Can you rewrite the items below, replacing every "Identify the location of" with "Find the position of" and leaving everything else unchanged?

-------- Excerpted records --------

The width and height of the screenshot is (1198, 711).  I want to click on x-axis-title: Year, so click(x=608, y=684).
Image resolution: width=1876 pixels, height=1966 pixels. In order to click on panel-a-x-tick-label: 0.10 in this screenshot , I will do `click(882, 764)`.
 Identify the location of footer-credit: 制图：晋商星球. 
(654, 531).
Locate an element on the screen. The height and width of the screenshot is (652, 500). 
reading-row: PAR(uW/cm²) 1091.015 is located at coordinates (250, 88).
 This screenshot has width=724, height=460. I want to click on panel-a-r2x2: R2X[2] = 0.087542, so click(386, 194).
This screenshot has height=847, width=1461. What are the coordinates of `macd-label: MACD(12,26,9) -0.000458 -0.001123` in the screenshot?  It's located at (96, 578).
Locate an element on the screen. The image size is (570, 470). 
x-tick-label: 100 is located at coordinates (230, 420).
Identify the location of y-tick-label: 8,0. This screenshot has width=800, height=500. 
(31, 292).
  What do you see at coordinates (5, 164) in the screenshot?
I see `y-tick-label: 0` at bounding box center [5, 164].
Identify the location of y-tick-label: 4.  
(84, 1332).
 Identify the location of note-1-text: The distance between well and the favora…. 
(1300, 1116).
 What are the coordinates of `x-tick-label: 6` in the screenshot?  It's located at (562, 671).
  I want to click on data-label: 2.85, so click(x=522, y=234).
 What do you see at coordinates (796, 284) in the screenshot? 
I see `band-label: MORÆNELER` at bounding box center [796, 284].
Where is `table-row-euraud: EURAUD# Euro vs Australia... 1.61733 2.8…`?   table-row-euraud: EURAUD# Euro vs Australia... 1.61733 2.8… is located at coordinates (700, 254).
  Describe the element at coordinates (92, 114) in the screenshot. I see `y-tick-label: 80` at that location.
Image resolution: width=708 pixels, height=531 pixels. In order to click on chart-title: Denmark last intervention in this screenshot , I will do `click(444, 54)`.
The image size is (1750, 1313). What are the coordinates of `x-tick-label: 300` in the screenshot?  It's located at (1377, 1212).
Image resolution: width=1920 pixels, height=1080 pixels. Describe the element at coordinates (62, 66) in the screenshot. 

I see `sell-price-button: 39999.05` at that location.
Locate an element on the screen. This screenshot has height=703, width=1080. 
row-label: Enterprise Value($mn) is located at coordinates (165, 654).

--------

▶ _Answer to the exercise_:
The width and height of the screenshot is (1198, 711).  I want to click on x-axis-title: Year, so click(x=608, y=684).
Image resolution: width=1876 pixels, height=1966 pixels. In order to click on panel-a-x-tick-label: 0.10 in this screenshot , I will do `click(882, 764)`.
 Find the position of footer-credit: 制图：晋商星球. 
(654, 531).
Locate an element on the screen. The height and width of the screenshot is (652, 500). 
reading-row: PAR(uW/cm²) 1091.015 is located at coordinates (250, 88).
 This screenshot has width=724, height=460. I want to click on panel-a-r2x2: R2X[2] = 0.087542, so click(386, 194).
This screenshot has height=847, width=1461. What are the coordinates of `macd-label: MACD(12,26,9) -0.000458 -0.001123` in the screenshot?  It's located at (96, 578).
Locate an element on the screen. The image size is (570, 470). 
x-tick-label: 100 is located at coordinates (230, 420).
Find the position of y-tick-label: 8,0. This screenshot has width=800, height=500. 
(31, 292).
  What do you see at coordinates (5, 164) in the screenshot?
I see `y-tick-label: 0` at bounding box center [5, 164].
Find the position of y-tick-label: 4.  
(84, 1332).
 Find the position of note-1-text: The distance between well and the favora…. 
(1300, 1116).
 What are the coordinates of `x-tick-label: 6` in the screenshot?  It's located at (562, 671).
  I want to click on data-label: 2.85, so click(x=522, y=234).
 What do you see at coordinates (796, 284) in the screenshot? 
I see `band-label: MORÆNELER` at bounding box center [796, 284].
Where is `table-row-euraud: EURAUD# Euro vs Australia... 1.61733 2.8…`?   table-row-euraud: EURAUD# Euro vs Australia... 1.61733 2.8… is located at coordinates (700, 254).
  Describe the element at coordinates (92, 114) in the screenshot. I see `y-tick-label: 80` at that location.
Image resolution: width=708 pixels, height=531 pixels. In order to click on chart-title: Denmark last intervention in this screenshot , I will do `click(444, 54)`.
The image size is (1750, 1313). What are the coordinates of `x-tick-label: 300` in the screenshot?  It's located at (1377, 1212).
Image resolution: width=1920 pixels, height=1080 pixels. Describe the element at coordinates (62, 66) in the screenshot. 

I see `sell-price-button: 39999.05` at that location.
Locate an element on the screen. This screenshot has height=703, width=1080. 
row-label: Enterprise Value($mn) is located at coordinates (165, 654).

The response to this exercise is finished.